By Quentin Wodon, a member of the Rotary Club of Capitol Hill, Washington, D.C., USA
Let’s admit it: achieving a high growth rate (negative or positive) is easier with a small club. Still, after more than five years of almost continuous decline in membership, my club was excited to report a 60 percent growth in membership from July to October. We had 18 members on 1 July. Now we have 29, with 11 new members inducted in the first trimester of the new Rotary year.
How did we do it? Let me share our recipe:
Ingredient 1: Less meetings, more service and public events. Rotary’s Council on Legislation has given a lot of freedom to clubs on how they organize their meetings. So we decided to reduce our regular meetings from four to two per month, which gives us more time for service work and organizing public events.
Ingredient 2: Better service opportunities. Many Rotarians are professionals and business leaders, yet most do not use their skills when they volunteer with their club. We changed that in our club by creating teams of Rotarians and non-Rotarians combining their skills to provide free advice to local nonprofits on the strategic issues they face. This is not only more interesting in terms of volunteer work, but it is also more impactful to create positive change in the community.
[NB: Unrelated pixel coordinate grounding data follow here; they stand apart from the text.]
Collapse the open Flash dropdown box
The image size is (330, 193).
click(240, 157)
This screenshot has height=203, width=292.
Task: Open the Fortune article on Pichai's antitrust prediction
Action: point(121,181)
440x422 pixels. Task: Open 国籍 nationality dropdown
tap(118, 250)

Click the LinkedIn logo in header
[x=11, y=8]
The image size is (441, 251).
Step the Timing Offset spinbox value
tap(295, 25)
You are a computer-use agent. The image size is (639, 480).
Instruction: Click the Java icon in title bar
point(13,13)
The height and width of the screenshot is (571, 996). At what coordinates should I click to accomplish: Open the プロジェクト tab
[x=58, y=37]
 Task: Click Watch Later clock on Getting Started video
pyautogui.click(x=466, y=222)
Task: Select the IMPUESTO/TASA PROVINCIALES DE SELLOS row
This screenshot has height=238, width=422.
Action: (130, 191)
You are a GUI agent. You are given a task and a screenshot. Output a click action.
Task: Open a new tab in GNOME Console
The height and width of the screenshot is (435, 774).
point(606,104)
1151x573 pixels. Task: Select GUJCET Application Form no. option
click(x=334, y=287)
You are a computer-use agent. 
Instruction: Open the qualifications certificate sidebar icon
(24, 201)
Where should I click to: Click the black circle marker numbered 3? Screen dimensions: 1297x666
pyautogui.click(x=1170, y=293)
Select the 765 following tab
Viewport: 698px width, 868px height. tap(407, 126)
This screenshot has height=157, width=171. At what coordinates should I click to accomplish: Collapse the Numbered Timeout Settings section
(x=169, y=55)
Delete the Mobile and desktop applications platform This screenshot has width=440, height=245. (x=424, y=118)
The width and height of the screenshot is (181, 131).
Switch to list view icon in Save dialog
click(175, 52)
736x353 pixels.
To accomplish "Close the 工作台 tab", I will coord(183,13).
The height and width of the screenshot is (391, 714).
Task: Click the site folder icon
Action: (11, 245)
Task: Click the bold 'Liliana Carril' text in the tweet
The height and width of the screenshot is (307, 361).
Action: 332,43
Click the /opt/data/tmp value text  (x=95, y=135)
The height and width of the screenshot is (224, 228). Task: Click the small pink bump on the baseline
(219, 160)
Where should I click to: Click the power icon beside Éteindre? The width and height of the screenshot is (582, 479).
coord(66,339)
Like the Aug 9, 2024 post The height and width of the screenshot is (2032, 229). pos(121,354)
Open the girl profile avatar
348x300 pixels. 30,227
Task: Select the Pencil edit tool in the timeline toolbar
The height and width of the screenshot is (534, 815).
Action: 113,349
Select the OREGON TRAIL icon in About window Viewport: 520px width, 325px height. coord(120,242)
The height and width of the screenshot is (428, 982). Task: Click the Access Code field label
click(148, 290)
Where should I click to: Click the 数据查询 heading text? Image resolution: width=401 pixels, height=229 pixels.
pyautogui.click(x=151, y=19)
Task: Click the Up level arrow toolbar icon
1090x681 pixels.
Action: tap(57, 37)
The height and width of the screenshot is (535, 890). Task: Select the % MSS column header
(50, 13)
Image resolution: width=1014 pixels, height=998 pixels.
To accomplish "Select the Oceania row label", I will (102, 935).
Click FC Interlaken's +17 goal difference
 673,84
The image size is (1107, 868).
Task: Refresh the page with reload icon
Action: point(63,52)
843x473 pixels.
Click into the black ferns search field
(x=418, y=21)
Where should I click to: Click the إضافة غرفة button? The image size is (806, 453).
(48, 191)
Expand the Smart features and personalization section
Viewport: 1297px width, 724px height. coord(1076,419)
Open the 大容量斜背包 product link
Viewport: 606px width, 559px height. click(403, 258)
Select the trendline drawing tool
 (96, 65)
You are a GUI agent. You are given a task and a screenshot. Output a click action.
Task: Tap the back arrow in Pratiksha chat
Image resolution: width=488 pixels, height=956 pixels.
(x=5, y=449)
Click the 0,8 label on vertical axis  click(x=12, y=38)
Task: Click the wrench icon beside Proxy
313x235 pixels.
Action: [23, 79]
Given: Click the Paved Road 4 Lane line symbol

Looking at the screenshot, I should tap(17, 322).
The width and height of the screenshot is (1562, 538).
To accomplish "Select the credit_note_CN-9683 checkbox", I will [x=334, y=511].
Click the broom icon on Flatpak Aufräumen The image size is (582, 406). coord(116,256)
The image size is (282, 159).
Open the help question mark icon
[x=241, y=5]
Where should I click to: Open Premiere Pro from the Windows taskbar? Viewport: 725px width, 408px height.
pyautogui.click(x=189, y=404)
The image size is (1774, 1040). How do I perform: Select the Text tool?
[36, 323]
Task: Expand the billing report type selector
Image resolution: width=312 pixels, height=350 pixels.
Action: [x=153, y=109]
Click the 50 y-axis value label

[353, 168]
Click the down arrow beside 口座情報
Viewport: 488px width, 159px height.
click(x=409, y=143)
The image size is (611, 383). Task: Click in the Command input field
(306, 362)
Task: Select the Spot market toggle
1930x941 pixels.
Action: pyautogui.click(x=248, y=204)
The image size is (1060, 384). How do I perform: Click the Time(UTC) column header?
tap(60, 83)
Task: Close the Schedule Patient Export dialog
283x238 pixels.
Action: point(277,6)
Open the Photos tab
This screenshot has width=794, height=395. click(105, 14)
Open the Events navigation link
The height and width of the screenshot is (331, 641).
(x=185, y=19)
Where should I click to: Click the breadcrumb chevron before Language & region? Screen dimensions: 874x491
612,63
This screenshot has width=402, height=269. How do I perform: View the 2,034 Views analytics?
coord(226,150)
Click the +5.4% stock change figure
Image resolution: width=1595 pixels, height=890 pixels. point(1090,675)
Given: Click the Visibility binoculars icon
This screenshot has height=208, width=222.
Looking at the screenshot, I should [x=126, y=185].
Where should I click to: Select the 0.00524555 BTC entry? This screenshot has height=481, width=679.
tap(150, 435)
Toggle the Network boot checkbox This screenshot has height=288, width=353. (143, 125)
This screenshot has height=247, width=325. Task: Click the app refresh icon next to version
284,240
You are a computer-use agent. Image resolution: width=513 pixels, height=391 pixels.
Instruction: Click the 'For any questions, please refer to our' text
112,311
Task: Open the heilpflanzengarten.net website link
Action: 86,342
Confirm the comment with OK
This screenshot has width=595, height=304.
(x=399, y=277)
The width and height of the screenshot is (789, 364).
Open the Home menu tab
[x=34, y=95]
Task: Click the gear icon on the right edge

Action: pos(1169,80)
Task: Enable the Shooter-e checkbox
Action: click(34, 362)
Ingredient 3: Lower cost. By the standards of Washington D.C., our membership dues are not very high, at $600 per year. But this is too much for many. So we created two new membership types – a membership at half the regular dues for young professionals under 35 years of age, and a spouse/partner membership at one third of the dues.
Ingredient 4: Stronger public image. We are organizing better and more regular public events. One of our recent events was a seminar at the World Bank with great speakers on education for peace and social change. That same week we also had a stand at the main festival in our neighborhood. In addition, we have been writing articles for a local blog, the local magazine for our neighborhood in Washington, D.C., and a free newspaper.
Ingredient 5: Strategic planning. We now have a strategic plan, our first since the club’s creation in 2003. The plan gives us a vision, and clear milestones and targets that we are trying to achieve.
Ingredient 6: Luck. Part of our gain in membership was just luck, as two new members transferred from other clubs due to changes in jobs and the location of their workplace. What’s great is that they bring with them a lot of experience in Rotary.
It remains to be seen whether we will continue on the path of membership growth for the rest of the year. We expect some members to relocate, so we will need to recruit more members to compensate. But we are making progress, and we have exciting initiatives coming up that should help us become better known in the community, make a larger difference for the less fortunate, and hopefully continue to grow.
About the author: Quentin Wodon is a lead economist at the World Bank. He holds PhDs in economics and in theology and religious studies, and has taught at universities in Europe and the U.S. He is currently President of the Rotary Club of Capitol Hill, in Washington, D.C. He is also author of the Rotarian Economist blog at www.rotarianeconomist.com.